His investigations where mainly (and broadly) concerned on: the ontological problems of existentialism, especially in Sartre and Heidegger; Marxian critique of political economy, focusing on the contradiction between Use value and Exchange value; and a contemporary development of critical theory and the Frankfurt School, including cultural and historical phenomena of Latin America. From this standpoint, Echeverría formulated a rigorous critique of postmodernity, with which he developed his theory of capitalist modernity and the baroque ethos, a form of cultural resistance in Latin America. He also wrote extensively on the fundamental contradictions of modernity as a civilizatory process and explored the possibilities of what he called an alternative modernity, in other words, a non-capitalist modernity.

Echeverría received several awards for his work, including: Premio Universidad Nacional a la Docencia (México, 1997), Premio Pio Jaramillo Alvarado (FLACSO-Quito, 2004) and Premio Libertador Simón Bolívar al Pensamiento Crítico (Caracas, 2006).

He died in Mexico City on June 5, 2010, of a heart attack, as a result of several blood pressure complications.

== Major works ==

- El discurso crítico de Marx, México: Era, 1986.
- Conversaciones sobre lo barroco, México: UNAM, 1993.
- Circulación capitalista y reproducción de la riqueza social.

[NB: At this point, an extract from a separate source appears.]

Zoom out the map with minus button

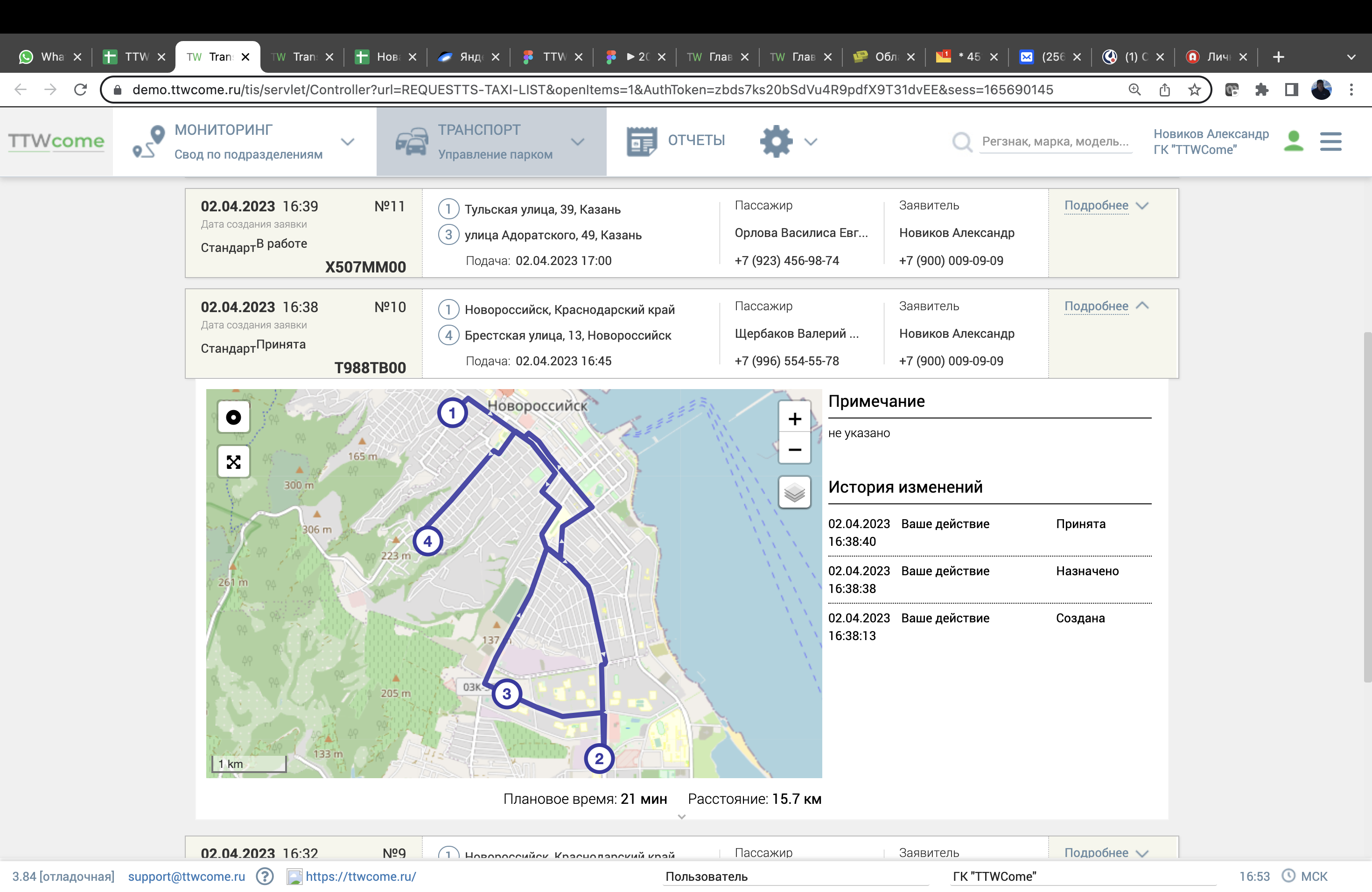[794, 449]
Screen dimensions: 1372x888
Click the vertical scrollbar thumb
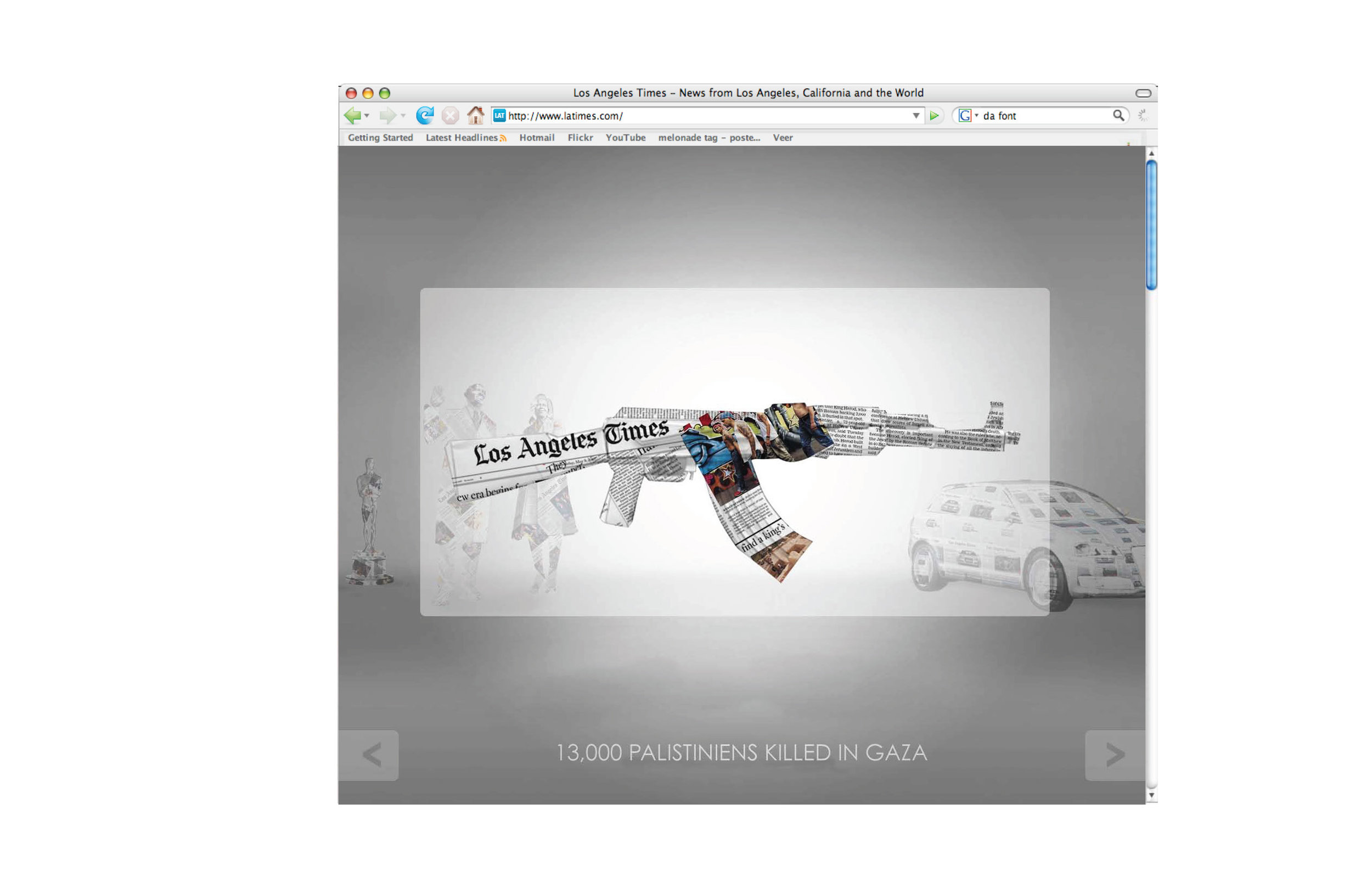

Apunte crítico sobre los esquemas de K. Marx, México: UNAM / Quito: Nariz del diablo, 1994.
- (comp.), Modernidad, mestizaje cultural y ethos barroco, México: UNAM / El Equilibrista, 1994.
- Las ilusiones de la modernidad, México: UNAM / El equilibrista, 1995.
- Valor de uso y utopía, México: Siglo XXI, 1998.
- La modernidad de lo barroco, México: Era, 1998.
- Definición de la cultura, México: Itaca, 2001.
- (comp.), La mirada del ángel. Sobre el concepto de la historia de Walter Benjamin, México: Era, 2005.
- Vuelta de siglo, México: Era, 2006.
- Modernidad y blanquitud, México: Era, 2010.
- Modernity and Whiteness, Cambridge: Polity Press, 2019.

== Works on Bolívar Echeverría ==

- Stefan Gandler, Critical Marxism in Mexico: Adolfo Sánchez Vázquez and Bolívar Echeverría, Leiden/Boston, Brill Academic Press, 2015. 467 pages. ISBN 978-90-04-22428-5.(Historical Materialism Book Series, ; vol. 87.)
  - Paperback edition: Chicago, Haymarket Books, 2016. 467 pages. ISBN 978-1-60846-633-7.
- Stefan Gandler, Marxismo crítico en México: Adolfo Sánchez Vázquez y Bolívar Echeverría, México, FCE//UAQ, 2007.
- Stefan Gandler: Peripherer Marxismus. Kritische Theorie in Mexiko. Hamburg, Berlin: Argument-Verlag, 1999. 459 pages, ISBN 3-88619-270-9.